High impact AMPAkines induce a Gq-protein coupled endoplasmic calcium release in cortical neurons: a possible mechanism for explaining the toxicity of high impact AMPAkines

Positive allosteric modulators of the AMPA receptor (AMPAkines) have a multitude of promising therapeutic properties. The pharmaceutical development of high impact AMPAkines has however been limited by the appearance of calcium dependent neuronal toxicity and convulsions in vivo. Such toxicity is not observed at exceptionally high concentrations of low impact ampakines. Since most AMPAR are somewhat impermeable to calcium, the current study sought to examine the extent to which different mechanisms contribute to the rise in intracellular calcium in the presence of high impact ampakines.
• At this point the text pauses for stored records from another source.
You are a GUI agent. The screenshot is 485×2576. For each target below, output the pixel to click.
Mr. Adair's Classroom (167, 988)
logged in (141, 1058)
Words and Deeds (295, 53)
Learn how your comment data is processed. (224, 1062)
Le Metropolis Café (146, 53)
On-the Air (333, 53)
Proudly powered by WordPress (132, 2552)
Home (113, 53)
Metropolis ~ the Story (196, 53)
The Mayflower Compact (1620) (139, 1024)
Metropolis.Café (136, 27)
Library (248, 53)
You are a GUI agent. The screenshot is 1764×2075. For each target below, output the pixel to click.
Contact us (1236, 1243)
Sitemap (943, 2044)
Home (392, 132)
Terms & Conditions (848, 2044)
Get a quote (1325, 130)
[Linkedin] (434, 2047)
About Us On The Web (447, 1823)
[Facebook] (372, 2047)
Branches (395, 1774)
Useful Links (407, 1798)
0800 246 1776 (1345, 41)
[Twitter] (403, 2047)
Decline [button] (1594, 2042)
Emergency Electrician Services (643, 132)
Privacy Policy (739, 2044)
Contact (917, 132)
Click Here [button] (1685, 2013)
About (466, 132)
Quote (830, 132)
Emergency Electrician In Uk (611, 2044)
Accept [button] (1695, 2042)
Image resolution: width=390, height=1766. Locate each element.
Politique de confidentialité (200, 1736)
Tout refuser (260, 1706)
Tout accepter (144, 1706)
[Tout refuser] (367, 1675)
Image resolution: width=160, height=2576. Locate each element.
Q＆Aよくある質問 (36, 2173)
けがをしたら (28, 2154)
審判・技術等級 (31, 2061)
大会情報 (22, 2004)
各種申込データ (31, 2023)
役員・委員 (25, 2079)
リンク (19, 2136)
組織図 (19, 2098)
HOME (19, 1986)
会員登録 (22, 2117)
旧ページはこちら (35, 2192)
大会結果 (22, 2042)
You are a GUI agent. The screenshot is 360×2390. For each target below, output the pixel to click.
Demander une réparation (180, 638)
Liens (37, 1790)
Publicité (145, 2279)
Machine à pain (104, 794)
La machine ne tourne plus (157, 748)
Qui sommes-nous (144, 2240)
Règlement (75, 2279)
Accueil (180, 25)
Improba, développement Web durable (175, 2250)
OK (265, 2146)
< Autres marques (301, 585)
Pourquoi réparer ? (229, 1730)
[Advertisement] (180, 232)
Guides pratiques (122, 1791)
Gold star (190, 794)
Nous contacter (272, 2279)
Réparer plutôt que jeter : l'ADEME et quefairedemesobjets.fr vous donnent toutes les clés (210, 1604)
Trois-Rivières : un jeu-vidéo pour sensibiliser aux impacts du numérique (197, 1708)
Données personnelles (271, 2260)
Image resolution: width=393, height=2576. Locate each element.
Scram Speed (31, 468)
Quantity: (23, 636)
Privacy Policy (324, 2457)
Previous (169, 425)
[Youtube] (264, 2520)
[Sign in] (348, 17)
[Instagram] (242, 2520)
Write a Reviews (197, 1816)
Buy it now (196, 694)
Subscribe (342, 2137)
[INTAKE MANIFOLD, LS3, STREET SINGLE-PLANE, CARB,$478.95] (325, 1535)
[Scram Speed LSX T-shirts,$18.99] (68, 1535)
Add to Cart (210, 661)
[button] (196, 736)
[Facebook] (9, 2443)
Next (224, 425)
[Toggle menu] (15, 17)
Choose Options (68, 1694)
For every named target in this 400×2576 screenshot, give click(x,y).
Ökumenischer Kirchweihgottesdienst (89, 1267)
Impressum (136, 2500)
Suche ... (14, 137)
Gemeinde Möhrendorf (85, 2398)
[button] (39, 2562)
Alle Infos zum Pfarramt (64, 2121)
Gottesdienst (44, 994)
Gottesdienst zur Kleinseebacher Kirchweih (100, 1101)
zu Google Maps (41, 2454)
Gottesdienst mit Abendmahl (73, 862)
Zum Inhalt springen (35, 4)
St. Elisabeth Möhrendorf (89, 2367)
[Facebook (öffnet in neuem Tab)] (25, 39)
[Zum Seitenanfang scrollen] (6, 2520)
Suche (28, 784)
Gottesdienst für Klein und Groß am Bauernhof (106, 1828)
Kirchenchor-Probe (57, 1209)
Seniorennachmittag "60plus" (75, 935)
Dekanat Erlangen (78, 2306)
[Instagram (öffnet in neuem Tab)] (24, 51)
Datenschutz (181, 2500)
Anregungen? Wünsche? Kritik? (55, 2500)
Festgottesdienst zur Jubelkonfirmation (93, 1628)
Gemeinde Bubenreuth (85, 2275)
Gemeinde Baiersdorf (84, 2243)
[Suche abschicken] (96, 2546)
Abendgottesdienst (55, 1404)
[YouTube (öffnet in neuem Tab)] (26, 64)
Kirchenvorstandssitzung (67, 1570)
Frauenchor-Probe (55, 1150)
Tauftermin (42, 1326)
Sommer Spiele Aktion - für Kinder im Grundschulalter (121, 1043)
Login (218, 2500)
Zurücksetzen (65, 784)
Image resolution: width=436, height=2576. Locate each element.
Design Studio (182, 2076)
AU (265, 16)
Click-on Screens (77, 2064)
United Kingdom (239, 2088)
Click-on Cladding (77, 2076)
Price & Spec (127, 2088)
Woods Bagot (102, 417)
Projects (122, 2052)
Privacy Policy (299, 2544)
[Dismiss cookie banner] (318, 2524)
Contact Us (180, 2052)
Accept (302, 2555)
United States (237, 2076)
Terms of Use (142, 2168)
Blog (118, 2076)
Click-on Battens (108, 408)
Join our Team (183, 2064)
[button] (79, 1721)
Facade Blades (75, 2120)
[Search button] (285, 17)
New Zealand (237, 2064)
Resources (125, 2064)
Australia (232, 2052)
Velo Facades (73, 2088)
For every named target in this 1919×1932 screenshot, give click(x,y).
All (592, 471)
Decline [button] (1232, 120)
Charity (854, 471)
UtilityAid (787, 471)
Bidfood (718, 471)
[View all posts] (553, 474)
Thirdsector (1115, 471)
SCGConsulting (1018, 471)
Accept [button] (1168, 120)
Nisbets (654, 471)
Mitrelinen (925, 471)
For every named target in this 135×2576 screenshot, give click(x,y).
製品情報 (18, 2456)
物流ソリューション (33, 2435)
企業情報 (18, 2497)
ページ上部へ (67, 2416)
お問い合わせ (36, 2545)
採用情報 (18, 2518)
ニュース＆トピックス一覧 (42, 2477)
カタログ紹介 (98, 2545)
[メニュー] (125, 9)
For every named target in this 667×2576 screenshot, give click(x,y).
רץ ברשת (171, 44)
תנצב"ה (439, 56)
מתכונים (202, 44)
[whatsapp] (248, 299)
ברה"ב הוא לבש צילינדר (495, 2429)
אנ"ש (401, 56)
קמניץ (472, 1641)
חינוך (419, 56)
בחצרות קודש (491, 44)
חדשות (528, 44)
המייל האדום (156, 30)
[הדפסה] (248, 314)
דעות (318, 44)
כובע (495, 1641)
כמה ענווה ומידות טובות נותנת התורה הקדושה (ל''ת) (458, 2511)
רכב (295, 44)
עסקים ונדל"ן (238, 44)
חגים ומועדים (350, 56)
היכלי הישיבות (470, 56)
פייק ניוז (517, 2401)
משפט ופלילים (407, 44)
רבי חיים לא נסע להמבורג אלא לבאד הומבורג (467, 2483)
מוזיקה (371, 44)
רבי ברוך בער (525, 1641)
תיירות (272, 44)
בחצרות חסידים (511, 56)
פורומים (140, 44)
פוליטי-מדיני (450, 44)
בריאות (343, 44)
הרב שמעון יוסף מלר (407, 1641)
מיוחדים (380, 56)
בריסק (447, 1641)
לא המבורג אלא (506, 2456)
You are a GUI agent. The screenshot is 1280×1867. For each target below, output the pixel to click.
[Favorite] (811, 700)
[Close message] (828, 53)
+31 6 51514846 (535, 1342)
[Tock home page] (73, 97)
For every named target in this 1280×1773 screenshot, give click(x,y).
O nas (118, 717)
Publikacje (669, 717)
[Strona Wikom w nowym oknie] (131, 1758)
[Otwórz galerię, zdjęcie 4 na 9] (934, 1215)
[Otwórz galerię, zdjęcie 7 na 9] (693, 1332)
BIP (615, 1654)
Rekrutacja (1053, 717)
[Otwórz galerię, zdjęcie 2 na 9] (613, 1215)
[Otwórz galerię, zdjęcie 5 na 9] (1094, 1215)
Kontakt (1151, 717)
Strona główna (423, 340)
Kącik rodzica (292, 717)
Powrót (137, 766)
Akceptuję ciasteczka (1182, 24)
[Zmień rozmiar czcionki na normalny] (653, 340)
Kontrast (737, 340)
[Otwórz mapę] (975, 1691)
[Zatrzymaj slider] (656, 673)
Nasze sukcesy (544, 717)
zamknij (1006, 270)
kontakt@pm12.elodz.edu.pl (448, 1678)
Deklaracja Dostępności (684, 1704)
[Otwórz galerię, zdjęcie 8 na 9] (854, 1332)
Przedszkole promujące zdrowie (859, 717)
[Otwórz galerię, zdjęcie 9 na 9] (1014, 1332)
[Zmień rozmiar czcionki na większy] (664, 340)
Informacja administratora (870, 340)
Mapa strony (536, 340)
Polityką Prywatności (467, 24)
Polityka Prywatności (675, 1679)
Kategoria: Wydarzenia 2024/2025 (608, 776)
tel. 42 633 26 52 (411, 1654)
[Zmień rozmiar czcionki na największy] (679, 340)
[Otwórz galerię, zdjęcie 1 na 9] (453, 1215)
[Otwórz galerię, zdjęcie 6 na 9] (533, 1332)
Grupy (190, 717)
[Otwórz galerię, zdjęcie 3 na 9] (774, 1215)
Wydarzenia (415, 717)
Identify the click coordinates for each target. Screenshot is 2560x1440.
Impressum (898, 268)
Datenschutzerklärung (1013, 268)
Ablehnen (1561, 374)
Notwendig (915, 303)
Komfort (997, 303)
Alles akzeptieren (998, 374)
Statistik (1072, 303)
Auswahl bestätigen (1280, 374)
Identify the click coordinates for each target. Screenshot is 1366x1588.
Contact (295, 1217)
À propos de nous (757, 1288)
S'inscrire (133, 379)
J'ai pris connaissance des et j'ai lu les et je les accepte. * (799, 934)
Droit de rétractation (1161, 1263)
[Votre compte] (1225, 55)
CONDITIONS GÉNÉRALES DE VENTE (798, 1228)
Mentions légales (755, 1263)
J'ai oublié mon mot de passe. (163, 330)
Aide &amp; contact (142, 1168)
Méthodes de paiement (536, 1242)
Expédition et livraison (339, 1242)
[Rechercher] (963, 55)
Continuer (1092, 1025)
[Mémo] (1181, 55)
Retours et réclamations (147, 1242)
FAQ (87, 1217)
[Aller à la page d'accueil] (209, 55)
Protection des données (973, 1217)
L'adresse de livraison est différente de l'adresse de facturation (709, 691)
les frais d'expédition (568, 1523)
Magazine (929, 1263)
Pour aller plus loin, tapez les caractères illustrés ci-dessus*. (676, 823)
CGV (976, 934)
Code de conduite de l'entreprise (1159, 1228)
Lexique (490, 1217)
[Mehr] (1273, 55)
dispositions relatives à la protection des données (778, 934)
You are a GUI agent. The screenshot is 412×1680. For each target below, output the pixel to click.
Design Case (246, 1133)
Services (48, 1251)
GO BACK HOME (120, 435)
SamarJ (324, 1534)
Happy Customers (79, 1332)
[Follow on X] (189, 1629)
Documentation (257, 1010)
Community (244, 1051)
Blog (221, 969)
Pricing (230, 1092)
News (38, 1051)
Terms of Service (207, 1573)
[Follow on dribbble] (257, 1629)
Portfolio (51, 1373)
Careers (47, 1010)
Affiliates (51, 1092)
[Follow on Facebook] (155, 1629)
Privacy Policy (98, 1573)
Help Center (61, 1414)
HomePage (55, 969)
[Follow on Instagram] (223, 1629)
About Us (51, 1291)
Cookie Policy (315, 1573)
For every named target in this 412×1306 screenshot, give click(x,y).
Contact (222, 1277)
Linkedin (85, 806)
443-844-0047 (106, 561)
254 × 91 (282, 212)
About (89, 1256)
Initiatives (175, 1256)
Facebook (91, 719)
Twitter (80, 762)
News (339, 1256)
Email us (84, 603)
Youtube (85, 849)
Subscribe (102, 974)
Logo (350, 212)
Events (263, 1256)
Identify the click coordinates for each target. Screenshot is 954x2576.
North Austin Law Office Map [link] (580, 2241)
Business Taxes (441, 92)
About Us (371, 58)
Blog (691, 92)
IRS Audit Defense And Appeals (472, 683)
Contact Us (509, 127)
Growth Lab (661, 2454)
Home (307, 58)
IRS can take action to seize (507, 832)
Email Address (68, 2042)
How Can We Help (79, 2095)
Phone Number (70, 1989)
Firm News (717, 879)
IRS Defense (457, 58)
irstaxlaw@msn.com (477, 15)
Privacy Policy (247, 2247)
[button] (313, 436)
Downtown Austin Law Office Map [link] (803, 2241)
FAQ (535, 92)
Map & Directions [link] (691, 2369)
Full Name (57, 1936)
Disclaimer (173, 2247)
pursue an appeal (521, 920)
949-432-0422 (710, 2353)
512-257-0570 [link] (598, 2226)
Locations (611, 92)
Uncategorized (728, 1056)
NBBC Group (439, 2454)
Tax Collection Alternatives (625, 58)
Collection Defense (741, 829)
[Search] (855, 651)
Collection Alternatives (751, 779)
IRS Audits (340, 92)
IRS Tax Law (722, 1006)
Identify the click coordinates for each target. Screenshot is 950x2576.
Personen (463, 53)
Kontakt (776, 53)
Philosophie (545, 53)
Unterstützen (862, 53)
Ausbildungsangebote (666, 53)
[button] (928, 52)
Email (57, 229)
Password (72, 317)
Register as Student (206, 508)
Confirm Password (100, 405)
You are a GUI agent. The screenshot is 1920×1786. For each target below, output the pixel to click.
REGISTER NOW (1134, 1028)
In the presence of AMPA alone, cytosolic calcium elevation is shown to be sodium-dependent. In the presence of high impact AMPAkines such as cyclothiazide (CTZ) or CX614, however, AMPAR potentiation also activates an additional mechanism that induces calcium release from endoplasmic reticular (ER) stores. The pathway that connects AMPAR to the ER system involves a Gq protein, phospholipase C mediated inositol triphosphate (InsP3) formation and ultimately stimulation of InsP3 receptors located on the ER. The same linkage was not observed using high concentrations of the low impact AMPAkines, CX516 (Ampalex) and CX717. We also demonstrate that CX614 produces neuronal hyperexcitability at therapeutic doses while the newer generation low impact AMPAkine CX1739 is safe at exceedingly high doses. While earlier studies have demonstrated a functional linkage between AMPAR and G proteins, this report demonstrates that in the presence of high impact AMPAkines, AMPAR also couple to a Gq protein, which triggers a secondary calcium release from the ER and provides insight into the disparate actions of high and low impact AMPAkines. ### Competing Interest Statement RespireRx Pharmaceuticals is developing low impact ampakines to treat ADHD, spinal cord injury, and opiate-induced respiratory depression.